WebDAV has been around a lot longer and does many of the same things as object storage. It also has support for random access read/writes where object storage requires you to download, edit, and re-upload the whole file. Seems like a no-brainer if you wanted to offer cloud storage to customers.

I thought maybe supporting large uploads was the draw, but WebDAV can support chunking, so you don’t need to allocate extra server resources to accommodate large files.

I use both daily, and WebDAV just seems like it does everything better: object storage feels like throwing files in a junk drawer and WebDAV more like an organized filing cabinet.

Aside from Nextcloud and a few FOSS applications, the only big thing I recall that adopted WebDAV was Frontpage back in the day.
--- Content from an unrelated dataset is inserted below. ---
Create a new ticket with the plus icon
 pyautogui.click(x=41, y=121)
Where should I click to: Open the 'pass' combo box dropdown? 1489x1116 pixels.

So, what am I missing? What makes object storage so compelling that it became ubiquitous while WebDAV is practically a legacy spec?

  • hperrin@lemmy.world
    link
    fedilink
    arrow-up
    1
    ·
    edit-2
    8 months ago

    To give you a real answer, from someone who loves WebDAV and has written a WebDAV server with an S3 backend, object storage is easier/possible to run at scale and serves a different purpose.

    Object storage is and always has been based on a key-value model. You put a key and value in, and later you can request that key to get that value. It technically has no concept of hierarchy. WebDAV supports so much more than that. WebDAV has collections (hierarchy), live and dead properties (S3 has something similar to these), methods like MOVE and PROPFIND, and a system of hierarchical locking (depth 1 locking on a collection and depth infinity locking on an entire namespace).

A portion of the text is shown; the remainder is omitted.